■ **Page extract**:
So what is the product, then, Jeff? What are you making right now? This platform?

Hawkins: Well, as Donna talked about earlier, we've been through a series of ideas about what our product is, and currently today, it’s a licensing model.

Of the core technology.

Hawkins: Yeah, we have over 30 issued patents, and some of them we believe are fundamental, and we have many more coming along. We've had a lot of luck in this regard, because we're really doing things that no one has ever done before. So in the end, from a business model point of view, it's all gonna revolve around some method of licensing. We have an interesting strategy right now, combining open source with licensing —

Dubinsky: Yeah, I think its important to mention the open source. You might scratch your head and say, "How do you have a business model at all if you've got an open source ... ?"

Yeah, I was just thinking that.

Dubinsky: It’s all there, and we even put our research software there, so that people can see what we're working on. It’s the most open of the companies working in this space, I would argue. So how can we do that and reconcile that with a commercial mission? Well, the way we do that is through, kind of the magic of the open source license. It’s open for any kind of noncommercial use: For academics, for researchers and companies — anybody. But at the point at which somebody makes a commercial product, they can choose to do it under the open source license, but many will say, 'I don’t want to build a commercial product on this open source, this specific open source license, I'd rather get a commercial license from you.' So in the end, we can do both.

■ **Written instruction**: Say yes or no to whether each statement agrees with the interview excerpt, and back each answer with the deciding words from it, quoted exactly. 1. The company's product today is a licensing model. 2. The company holds fewer than 30 issued patents. 3. Only academics may use the open source license for noncommercial work. Use only the interview excerpt here.

■ **Data section**:

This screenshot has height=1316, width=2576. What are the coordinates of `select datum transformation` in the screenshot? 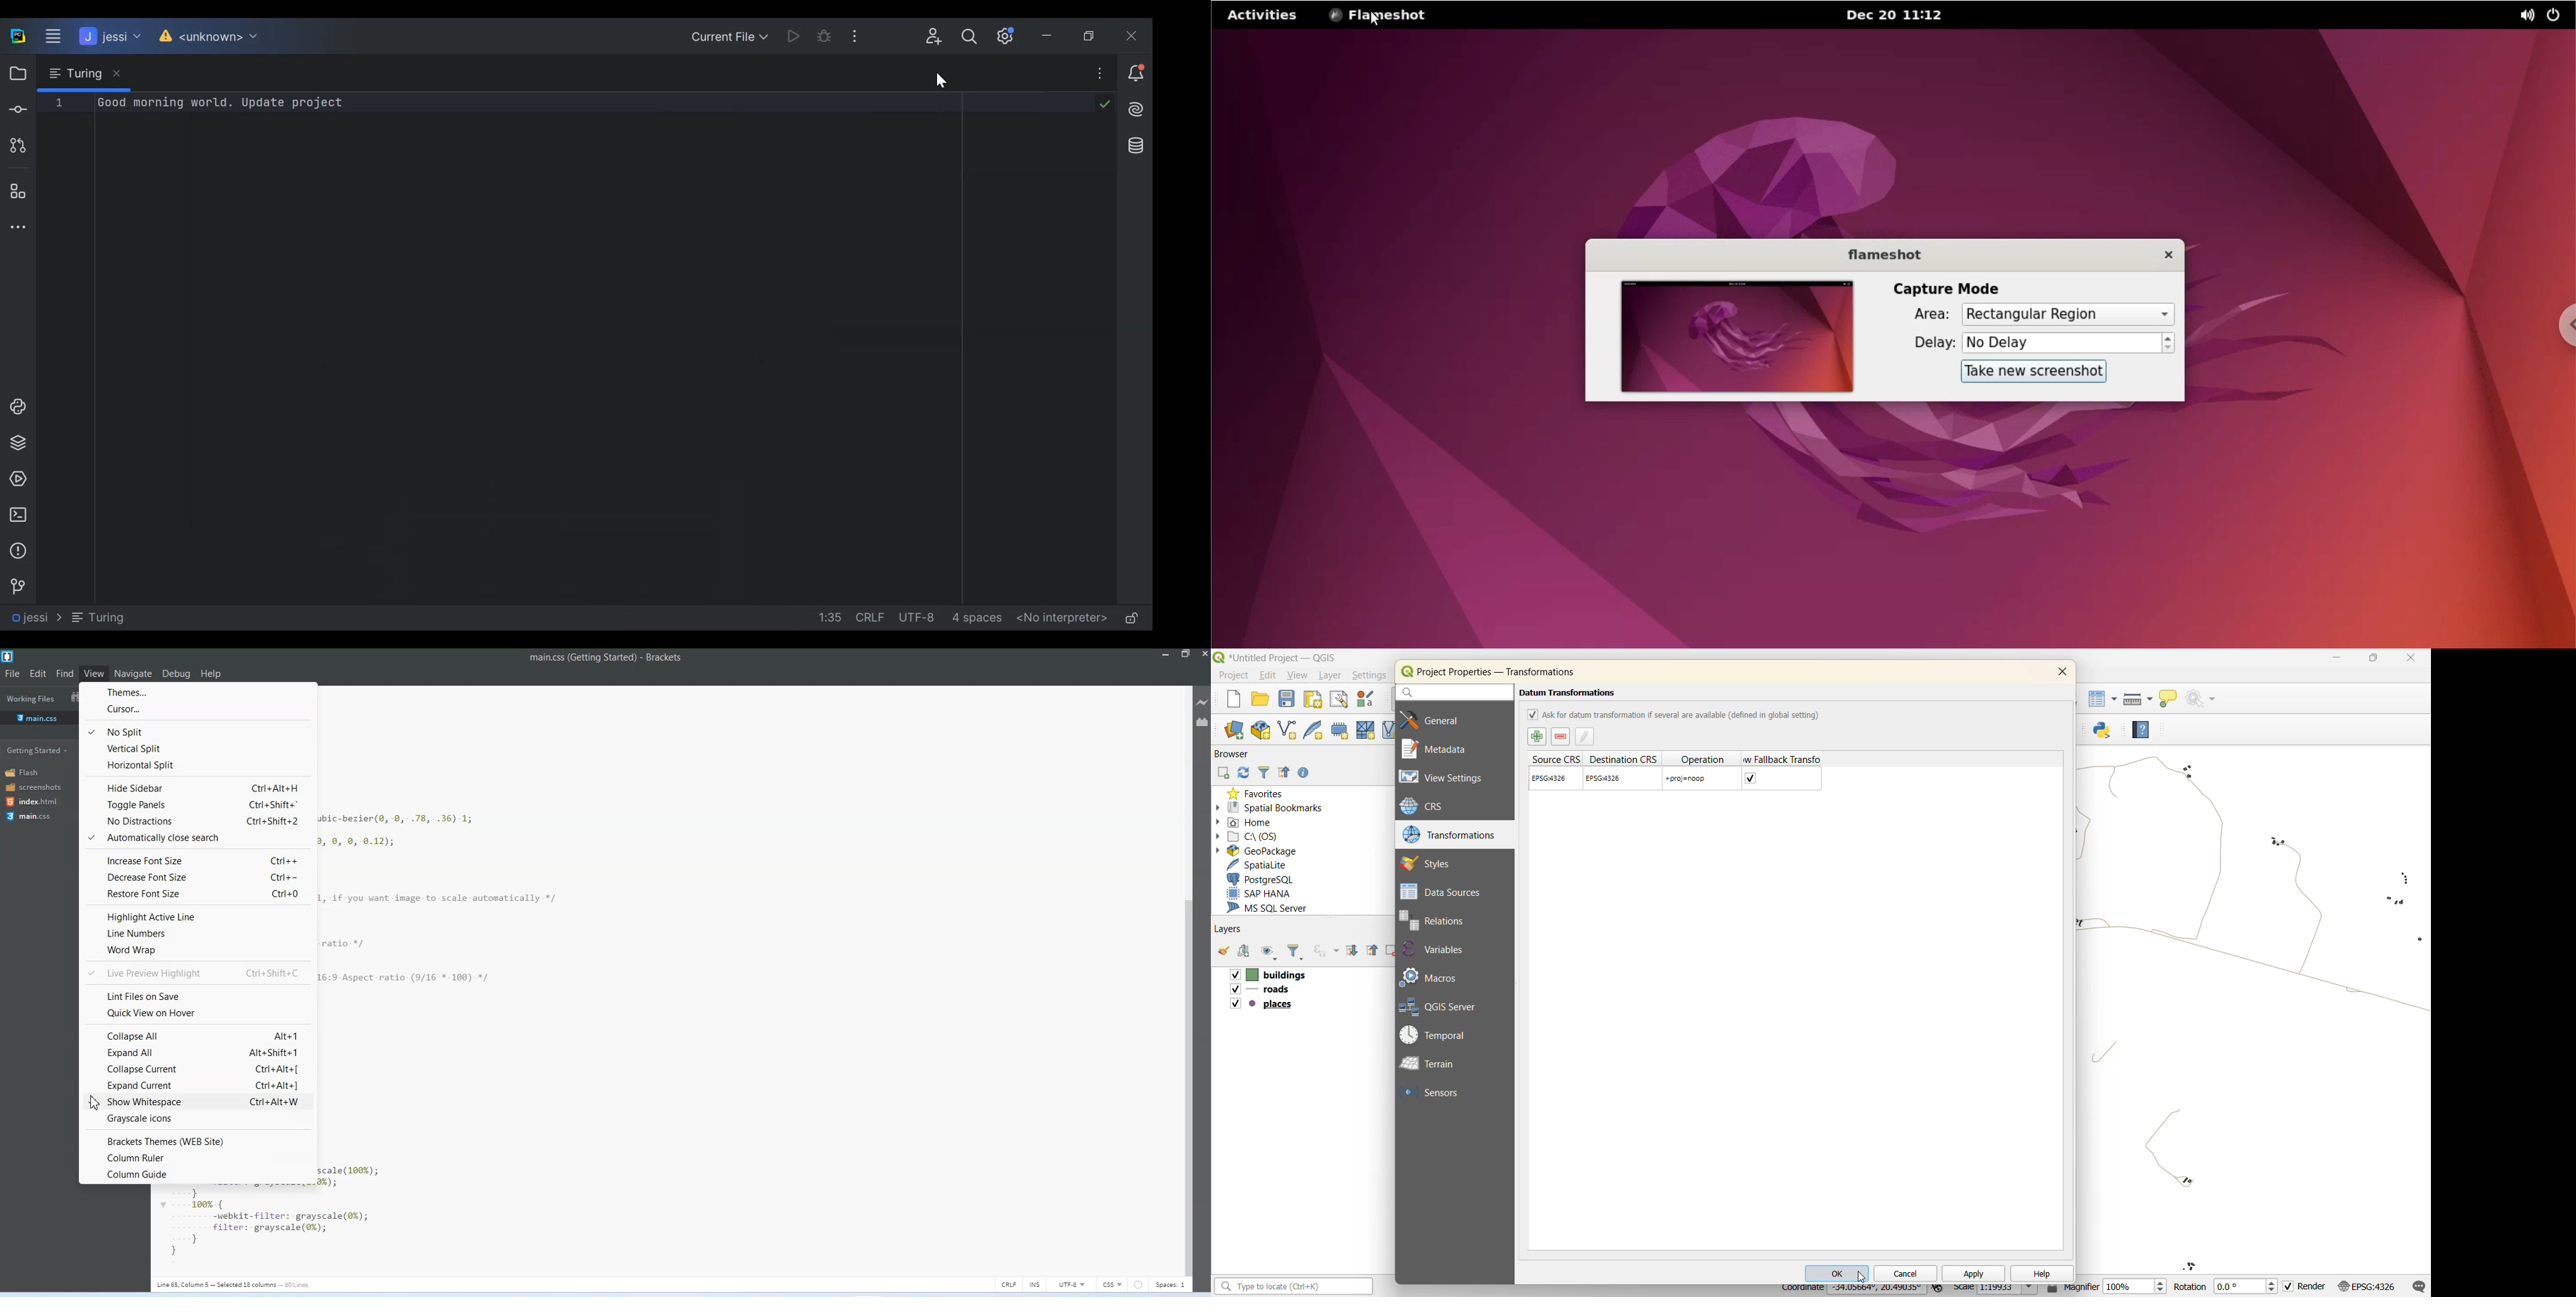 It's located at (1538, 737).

■ **Complete output**:
1. Yes: "currently today, it’s a licensing model."
2. No: "we have over 30 issued patents"
3. No: "It’s open for any kind of noncommercial use: For academics, for researchers and companies — anybody."